On the client side, you can do this in Javascript using the navigation.userAgent object. Here's a crude example:
if (navigator.userAgent.indexOf("MSIE") > -1)
{
alert("Internet Explorer!");
}
else if (navigator.userAgent.indexOf("Firefox") > -1)
{
alert("Firefox!");
}
A more detailed and comprehensive example can be found here: http://www.quirksmode.org/js/detect.html
Note that if you're doing the browser detection for the sake of Javascript compatibility, it's usually better to simply use object detection or a try/catch block, lest some version you didn't think of slip through the cracks of your script.
For example, instead of doing this...
if(navigator.userAgent.indexOf("MSIE 6") > -1)
{
objXMLHttp = new ActiveXObject("Microsoft.XMLHTTP");
}
else
{
objXMLHttp = new XMLHttpRequest();
}
...this is better:
if(window.XMLHttpRequest) // Works in Firefox, Opera, and Safari, maybe latest IE?
{
objXMLHttp = new XMLHttpRequest();
}
else if (window.ActiveXObject) // If the above fails, try the MSIE 6 method
{
objXMLHttp = new ActiveXObject("Microsoft.XMLHTTP");
}
It may be dependent of your setting. With apache on linux, its written in the access log /var/log/apache2/access_log
You can do this by:
- looking at the web server log, OR
- looking at the User-Agent field in the HTML request (which is a plain text stream) before processing it.

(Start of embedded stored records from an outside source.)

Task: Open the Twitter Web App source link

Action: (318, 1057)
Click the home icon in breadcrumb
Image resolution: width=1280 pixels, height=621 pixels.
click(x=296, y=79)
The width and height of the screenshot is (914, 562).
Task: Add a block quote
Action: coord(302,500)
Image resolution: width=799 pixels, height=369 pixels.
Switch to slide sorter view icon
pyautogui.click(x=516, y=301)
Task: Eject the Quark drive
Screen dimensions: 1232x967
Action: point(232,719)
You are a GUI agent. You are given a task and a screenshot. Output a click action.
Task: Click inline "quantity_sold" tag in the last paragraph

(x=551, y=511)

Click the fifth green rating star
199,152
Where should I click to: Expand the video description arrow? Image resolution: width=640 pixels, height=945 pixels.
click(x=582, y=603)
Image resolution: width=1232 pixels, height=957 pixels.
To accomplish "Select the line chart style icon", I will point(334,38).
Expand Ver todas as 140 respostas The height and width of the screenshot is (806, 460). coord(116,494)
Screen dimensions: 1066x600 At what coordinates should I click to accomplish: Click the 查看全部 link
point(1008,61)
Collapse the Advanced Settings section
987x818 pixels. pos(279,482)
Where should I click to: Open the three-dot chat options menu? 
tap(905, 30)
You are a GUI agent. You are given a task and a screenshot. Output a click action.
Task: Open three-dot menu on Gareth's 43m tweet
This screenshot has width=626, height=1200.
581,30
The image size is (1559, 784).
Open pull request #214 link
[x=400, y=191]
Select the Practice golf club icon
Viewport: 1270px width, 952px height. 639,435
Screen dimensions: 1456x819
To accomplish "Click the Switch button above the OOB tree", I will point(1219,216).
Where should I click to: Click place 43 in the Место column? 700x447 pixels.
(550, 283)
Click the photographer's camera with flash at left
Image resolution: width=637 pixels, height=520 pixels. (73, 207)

First of all, I'd like to note, that it is best to avoid patching against specific web-browsers, unless as a last result -try to achieve cross-browser compatibility instead using standard-compliant HTML/CSS/JS (yes, javascript does have a common denominator subset, which works across all major browsers).
With that said, the user-agent tag from the HTTP request header contains the client's (claimed) browser. Although this has become a real mess due to people working against specific browser, and not the specification, so determining the real browser can be a little tricky.
Match against this:
contains browser
Firefox -> Firefox
MSIE -> Internet Explorer
Opera -> Opera (one of the few browsers, which don't pretend to be Mozilla :) )
Most of the agents containing the words "bot", or "crawler" are usually bots (so you can omit it from logs / etc)
check out browsecap.ini. The linked site has files for multiple scripting languages. The browsecap not only identifies the user-agent but also has info about the browser's CSS support, JS support, OS, if its a mobile browser etc.
cruise over to this page to see an example of what info the browsecap.ini can tell you about your current browser.